Several questions remain genuinely unresolved rather than merely unfinished. The strongest evidence we have, from MCPSecBench and related work, shows that current defenses against tool poisoning and prompt injection are weak, but whether a protocol-level fix is even possible is open. Some researchers argue the trust model needs cryptographic attestation of tool behavior; others believe the mitigation must live in the host and the model, not the wire format. The evidence supports the claim that the problem is real and the defenses are immature. It does not yet tell us which layer should own the fix.

Scaling tool selection is an active engineering frontier. As hosts connect to dozens of servers, naively exposing every tool degrades both context budget and model accuracy. Dynamic discovery, where the host retrieves only relevant tools per request, is being explored, but there is no settled standard for it, and it reintroduces a ranking problem that itself can be gamed.

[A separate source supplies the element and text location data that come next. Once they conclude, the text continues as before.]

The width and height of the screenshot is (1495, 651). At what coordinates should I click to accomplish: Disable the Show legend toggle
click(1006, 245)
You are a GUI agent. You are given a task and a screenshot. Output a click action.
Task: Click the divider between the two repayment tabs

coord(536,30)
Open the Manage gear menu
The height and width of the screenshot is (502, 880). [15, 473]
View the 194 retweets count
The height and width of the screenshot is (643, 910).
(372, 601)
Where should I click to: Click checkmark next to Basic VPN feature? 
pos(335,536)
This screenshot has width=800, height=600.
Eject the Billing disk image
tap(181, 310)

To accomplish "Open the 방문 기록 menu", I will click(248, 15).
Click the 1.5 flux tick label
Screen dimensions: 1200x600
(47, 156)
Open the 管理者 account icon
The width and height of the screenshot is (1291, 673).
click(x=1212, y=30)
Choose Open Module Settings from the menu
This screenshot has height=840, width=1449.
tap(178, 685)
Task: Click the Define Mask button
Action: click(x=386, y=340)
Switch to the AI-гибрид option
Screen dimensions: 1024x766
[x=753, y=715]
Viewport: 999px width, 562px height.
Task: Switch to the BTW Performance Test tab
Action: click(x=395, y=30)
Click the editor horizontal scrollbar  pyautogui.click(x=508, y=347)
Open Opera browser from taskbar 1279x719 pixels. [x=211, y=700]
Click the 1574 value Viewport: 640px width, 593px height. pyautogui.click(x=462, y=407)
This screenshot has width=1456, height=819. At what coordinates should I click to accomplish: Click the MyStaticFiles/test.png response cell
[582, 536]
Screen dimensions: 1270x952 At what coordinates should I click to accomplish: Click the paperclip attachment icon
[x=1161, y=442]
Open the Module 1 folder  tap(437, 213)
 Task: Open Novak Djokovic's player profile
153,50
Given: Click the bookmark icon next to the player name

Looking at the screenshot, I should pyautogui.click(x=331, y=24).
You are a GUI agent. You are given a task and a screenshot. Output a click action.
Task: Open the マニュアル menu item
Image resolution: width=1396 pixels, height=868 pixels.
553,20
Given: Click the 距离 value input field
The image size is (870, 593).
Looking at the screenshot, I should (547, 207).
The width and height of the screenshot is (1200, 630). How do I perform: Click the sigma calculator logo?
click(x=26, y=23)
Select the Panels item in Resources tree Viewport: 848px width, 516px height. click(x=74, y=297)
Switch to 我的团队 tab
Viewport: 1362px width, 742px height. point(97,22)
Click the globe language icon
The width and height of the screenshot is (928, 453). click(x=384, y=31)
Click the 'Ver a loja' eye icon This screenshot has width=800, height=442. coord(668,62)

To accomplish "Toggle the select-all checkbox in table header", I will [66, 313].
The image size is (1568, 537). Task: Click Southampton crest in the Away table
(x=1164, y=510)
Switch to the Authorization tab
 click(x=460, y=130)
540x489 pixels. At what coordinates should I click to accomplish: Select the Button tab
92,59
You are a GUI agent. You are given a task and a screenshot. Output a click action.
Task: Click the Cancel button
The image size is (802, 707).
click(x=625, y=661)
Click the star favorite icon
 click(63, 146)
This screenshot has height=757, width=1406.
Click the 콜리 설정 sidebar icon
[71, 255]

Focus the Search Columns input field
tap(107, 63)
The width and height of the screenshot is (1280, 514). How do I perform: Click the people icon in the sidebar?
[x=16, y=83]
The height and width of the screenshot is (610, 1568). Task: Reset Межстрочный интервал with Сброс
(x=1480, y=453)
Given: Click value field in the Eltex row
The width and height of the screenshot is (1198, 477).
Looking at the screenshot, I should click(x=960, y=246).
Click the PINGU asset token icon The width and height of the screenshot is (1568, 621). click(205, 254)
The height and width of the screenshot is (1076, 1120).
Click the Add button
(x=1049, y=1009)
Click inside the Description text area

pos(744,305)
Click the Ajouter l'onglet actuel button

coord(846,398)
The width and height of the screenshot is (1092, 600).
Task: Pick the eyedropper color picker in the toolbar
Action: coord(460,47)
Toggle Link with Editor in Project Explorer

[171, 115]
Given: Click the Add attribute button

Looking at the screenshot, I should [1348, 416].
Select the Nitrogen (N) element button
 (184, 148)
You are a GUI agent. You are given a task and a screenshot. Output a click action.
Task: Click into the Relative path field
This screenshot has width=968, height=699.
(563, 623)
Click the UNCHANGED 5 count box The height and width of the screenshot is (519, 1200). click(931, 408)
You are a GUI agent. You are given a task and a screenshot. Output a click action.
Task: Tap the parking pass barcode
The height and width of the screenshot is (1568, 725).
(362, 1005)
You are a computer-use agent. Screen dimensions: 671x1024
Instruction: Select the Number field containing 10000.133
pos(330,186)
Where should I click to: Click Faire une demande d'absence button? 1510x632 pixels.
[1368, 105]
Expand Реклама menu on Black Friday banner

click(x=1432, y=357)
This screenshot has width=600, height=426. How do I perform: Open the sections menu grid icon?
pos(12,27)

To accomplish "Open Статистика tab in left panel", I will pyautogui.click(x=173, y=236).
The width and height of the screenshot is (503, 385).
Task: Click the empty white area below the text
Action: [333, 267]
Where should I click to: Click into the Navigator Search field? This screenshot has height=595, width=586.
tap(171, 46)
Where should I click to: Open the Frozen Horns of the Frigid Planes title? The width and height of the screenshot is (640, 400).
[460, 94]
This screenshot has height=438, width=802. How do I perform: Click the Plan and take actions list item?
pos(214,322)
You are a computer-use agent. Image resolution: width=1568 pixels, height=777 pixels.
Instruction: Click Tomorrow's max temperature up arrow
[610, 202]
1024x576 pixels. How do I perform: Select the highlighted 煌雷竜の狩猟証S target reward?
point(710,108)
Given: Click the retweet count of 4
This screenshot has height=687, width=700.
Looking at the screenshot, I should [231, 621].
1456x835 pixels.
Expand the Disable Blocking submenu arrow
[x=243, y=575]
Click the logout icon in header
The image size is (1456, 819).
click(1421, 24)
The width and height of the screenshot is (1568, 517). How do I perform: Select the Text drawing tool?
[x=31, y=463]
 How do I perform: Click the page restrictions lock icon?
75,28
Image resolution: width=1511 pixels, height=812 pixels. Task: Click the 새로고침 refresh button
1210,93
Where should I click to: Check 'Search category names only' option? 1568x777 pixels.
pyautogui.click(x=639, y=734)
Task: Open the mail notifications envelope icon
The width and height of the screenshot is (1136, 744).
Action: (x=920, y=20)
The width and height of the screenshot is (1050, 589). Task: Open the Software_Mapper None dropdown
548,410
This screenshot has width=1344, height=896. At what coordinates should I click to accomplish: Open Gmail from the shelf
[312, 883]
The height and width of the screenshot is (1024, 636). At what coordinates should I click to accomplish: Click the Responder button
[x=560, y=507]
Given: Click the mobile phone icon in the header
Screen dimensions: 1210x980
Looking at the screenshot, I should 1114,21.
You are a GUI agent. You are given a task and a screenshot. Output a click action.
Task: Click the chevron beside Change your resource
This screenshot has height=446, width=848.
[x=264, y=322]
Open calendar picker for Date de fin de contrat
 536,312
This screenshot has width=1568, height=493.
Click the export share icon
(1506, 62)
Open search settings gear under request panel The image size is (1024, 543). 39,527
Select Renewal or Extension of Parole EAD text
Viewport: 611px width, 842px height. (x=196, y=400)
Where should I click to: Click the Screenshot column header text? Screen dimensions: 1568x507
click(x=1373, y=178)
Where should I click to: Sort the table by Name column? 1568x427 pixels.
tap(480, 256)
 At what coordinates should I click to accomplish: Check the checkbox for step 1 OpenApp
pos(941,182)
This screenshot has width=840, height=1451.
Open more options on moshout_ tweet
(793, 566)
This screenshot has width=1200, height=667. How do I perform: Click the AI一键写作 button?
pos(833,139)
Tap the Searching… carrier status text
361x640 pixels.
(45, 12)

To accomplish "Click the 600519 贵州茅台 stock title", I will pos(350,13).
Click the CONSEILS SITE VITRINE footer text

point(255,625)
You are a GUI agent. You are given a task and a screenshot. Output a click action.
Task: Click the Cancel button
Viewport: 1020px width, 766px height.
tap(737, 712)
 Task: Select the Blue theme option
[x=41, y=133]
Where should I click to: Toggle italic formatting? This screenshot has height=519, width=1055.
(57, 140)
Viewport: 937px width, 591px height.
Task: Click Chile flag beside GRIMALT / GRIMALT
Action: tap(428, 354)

Governance is the most consequential near-term variable, and here the direction is clearer. With the December 2025 transfer of MCP to the Linux Foundation's Agentic AI Foundation, alongside Block's goose and OpenAI's AGENTS.md, the protocol moved to neutral stewardship with a governing board separate from any single vendor's roadmap. Whether neutral governance accelerates careful standardization or slows it under committee dynamics is, for now, a reasonable expectation in either direction rather than a settled fact.